Banned Books Week, which is celebrating its 30th anniversary this year, will be marked with displays of banned books in thousands of American libraries and bookshops, the Sydney Morning Herald reported.
There will be a “virtual read-out”, where readers and authors will be naming their favourite-censored titles, a “50 Shades of Banned” reading of erotic literature in Manhattan, courtesy of the National Coalition Against Censorship and the Comic Book Legal Defence Fund.
The American Library Association has named a series of titles that have been challenged or censored over the past 30 years, from classics such as ‘Catcher in the Rye’ to the more recent ‘Harry Potter’ series.
One author, Corey Michael Dalton, is taking his celebration of banned literature to the extreme, and will be spending the week in a window of Indianapolis’s Kurt Vonnegut Memorial Library.

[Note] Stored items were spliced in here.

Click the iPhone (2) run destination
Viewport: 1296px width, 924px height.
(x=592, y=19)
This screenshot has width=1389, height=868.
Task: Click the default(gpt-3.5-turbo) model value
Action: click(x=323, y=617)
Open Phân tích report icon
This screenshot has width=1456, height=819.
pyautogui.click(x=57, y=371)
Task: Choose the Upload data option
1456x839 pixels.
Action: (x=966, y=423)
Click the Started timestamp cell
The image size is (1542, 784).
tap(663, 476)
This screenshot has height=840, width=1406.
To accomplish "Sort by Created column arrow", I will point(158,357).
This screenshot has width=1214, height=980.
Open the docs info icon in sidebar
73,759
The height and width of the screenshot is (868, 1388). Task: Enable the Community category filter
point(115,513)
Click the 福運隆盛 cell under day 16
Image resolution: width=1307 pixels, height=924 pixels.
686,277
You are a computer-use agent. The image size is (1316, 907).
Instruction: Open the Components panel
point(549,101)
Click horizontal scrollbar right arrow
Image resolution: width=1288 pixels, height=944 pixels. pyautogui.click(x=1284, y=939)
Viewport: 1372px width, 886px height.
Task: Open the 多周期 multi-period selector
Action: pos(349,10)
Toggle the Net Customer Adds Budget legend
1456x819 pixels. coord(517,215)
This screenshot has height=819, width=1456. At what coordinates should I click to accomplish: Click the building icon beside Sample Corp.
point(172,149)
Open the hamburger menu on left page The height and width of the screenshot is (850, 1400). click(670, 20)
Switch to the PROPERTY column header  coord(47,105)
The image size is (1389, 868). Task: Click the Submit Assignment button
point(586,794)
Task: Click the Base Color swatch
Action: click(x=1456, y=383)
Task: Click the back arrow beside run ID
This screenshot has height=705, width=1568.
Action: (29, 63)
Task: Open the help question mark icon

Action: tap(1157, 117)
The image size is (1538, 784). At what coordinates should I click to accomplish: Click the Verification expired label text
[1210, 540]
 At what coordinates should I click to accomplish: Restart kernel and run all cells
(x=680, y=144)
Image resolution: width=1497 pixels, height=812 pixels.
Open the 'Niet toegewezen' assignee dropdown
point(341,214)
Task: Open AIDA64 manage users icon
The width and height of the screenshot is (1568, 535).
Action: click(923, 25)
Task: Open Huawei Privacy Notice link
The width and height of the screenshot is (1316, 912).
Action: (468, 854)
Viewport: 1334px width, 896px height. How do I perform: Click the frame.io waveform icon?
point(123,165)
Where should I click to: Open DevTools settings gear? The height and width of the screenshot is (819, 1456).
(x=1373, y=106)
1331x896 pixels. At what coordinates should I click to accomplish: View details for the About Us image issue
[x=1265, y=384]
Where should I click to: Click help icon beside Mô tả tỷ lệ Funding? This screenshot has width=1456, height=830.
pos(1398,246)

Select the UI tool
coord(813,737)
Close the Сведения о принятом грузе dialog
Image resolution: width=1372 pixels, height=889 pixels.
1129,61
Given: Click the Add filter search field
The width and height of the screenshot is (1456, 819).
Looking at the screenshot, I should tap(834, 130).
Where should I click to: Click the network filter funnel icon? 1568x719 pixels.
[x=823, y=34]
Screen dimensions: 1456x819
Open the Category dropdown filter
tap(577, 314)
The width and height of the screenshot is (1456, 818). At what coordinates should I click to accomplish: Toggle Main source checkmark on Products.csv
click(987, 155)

“It’s about bringing attention to Banned Books Week, which has been observed [in] the last week of September every year since 1982,” he told the library.
“Many people are surprised to learn that books are still actively being challenged and/or banned in the US, but it’s true. In 2011, for example, ‘To Kill a Mockingbird,’ ‘Brave New World,’ and ‘The Hunger Games’ trilogy were all in the list of top 10 most challenged books,” he said.
The American Library Association got 326 reports of attempts to remove books from shelves last year.